С прекращением территориальной экспансии рост численности данного этноса затормаживается, а при определенных обстоятельствах (урбанизации, возникновения фактора «цивилизационной сытости») начинается обратный процесс сокращения его численности. На этом пути ныне оказались многие народы Европы. И чем больше они стягиваются в свои традиционные ареалы, тем быстрее идет их сокращение. Это хорошо видно по численности русских. Еще недавно их хватало, чтобы переселяться в другие районы СССР, и доля русских в союзных республиках была достаточно велика (в Казахстане, например, около 50 процентов). В 1990-е годы начался отток славянского населения из Средней Азии и Закавказья. Однако это не привело к увеличению численности русских в собственно России. Получился конфуз: освобождение русского народа стало перестать в освобождение России от русского народа. Впрочем, не произошло увеличения числа французов во Франции после эвакуации из Алжира, Индокитая и других бывших колоний. Наоборот, демографический спад продолжился, а следом в метрополию устремились миллионы бывших «угнетенных», грозя в недалеком историческом будущем кардинально изменить этническую ситуацию в Западной Европе и России.

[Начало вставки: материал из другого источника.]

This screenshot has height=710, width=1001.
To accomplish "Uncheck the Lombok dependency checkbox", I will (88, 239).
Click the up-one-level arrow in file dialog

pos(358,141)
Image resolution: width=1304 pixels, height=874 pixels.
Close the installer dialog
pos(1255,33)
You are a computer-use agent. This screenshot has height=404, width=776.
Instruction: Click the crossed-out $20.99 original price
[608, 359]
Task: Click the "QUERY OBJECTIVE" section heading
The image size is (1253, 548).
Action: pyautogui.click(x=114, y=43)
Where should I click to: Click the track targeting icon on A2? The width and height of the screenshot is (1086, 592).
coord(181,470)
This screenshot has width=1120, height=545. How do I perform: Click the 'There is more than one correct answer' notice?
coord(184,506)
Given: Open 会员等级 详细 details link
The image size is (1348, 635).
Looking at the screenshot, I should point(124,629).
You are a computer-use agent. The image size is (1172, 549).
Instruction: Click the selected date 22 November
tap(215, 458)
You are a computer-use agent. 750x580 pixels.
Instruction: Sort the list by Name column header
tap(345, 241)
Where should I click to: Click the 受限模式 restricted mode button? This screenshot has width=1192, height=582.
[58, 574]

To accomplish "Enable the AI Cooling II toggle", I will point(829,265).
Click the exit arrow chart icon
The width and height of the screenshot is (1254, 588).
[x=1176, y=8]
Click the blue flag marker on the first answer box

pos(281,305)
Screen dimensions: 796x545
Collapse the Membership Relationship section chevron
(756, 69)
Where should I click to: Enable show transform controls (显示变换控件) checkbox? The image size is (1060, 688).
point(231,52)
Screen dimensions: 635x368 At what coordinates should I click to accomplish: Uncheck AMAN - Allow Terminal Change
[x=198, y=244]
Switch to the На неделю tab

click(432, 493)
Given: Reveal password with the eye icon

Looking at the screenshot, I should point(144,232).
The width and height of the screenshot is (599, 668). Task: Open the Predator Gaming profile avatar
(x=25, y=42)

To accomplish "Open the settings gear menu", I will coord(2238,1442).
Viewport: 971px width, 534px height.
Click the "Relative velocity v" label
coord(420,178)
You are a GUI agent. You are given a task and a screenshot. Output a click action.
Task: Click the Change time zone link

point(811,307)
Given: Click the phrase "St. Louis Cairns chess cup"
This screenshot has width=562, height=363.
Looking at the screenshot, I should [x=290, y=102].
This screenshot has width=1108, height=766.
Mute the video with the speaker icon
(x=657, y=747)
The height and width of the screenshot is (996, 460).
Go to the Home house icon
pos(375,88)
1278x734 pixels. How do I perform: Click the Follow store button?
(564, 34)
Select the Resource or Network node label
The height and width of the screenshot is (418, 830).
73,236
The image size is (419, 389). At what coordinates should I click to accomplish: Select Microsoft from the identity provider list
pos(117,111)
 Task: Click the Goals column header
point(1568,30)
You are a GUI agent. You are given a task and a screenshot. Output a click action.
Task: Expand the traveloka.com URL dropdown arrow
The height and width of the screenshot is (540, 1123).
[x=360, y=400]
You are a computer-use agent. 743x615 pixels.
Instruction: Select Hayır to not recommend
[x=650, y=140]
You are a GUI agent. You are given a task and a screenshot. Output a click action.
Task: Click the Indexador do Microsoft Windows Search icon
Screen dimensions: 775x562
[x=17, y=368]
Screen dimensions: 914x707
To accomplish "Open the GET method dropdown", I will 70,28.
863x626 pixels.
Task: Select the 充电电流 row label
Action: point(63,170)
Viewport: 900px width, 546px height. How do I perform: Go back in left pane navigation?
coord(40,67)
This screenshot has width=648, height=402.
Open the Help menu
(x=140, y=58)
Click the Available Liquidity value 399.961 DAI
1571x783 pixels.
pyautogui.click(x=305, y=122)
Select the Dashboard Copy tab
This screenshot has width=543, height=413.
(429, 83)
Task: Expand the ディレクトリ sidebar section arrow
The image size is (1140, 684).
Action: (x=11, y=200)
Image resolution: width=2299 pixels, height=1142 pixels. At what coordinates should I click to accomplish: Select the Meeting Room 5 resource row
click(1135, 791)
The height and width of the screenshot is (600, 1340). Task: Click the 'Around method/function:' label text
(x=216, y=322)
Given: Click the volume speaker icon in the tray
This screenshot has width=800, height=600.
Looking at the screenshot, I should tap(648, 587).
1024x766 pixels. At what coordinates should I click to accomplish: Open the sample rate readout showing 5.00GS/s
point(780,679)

Как решить проблему деградационной демографии, малопонятно (хотя есть масса предположений, советов и пр.), тем более что либералы и левые услужливо предлагают самый простой выход – плыть по течению и при ухудшении демографической ситуации капитулировать, открыв границы другим этносам, чтобы они работали на аборигенов. (Как долго пришельцы будут согласны работать на коренных? – лучше об этом не думать). Но вряд ли уже является дискуссионным факт, что современные «сытые» общества проигрывают биологическую конкуренцию «бедным» народам. Рождаемость в «сытых» обществах не покрывает убыль населения. Быстро, а по историческим меркам, стремительно, растет доля пожилых людей. Развитые страны через несколько десятилетий могут превратиться в общества пенсионеров. Превалирование семей с одним ребенком ставит крест на их будущем.
Деградационная демография отчасти есть следствие издержек «городской цивилизации». Городская жизнь «гасит» рождаемость. В деревне можно иметь десять детей. Сделать пристройку к дому, оборудовать чердак, сарай. Всегда есть хоть какое-то пропитание – плодовые деревья, огород, живность. В городской квартире пространство жестко регламентируется стенами. В таких условиях большая семья – нонсенс. Если развитые страны хотят повысить биологическую конкурентоспособность им необходимо взять курс на возврат к малым городам и сельской жизни, на новой, естественно, технологической базе. Благо, что беспроводная связь (Интернет, спутниковое телевидение, мобильная телефония) позволяют активно общаться с миром практически из любой точки, а современная техника позволят постепенно отказываться от фабрично-заводского типа производства с большей концентрацией рабочей силы в одном месте.
О необходимости развивать альтернативные мегаполисам способы жизни архитекторы, врачи, экологи и просто энтузиасты говорят очень давно, но любая тенденция, прежде чем смениться другой, должна дойти до предела самоотрицания, поэтому их призывы пока относятся к разряду благих пожеланий. Пример тому значительное увеличение площади Москвы (почти на 40 процентов!). Решение, принятое в 2012 году, означает дальнейшее стягивание миллионов людей в мегаполис за счет малых городов и деревень России. К чему это приведет – смотрите судьбу малоазиатской части Византии, которой, в качестве лучшего места проживания, противостоял Константинополь.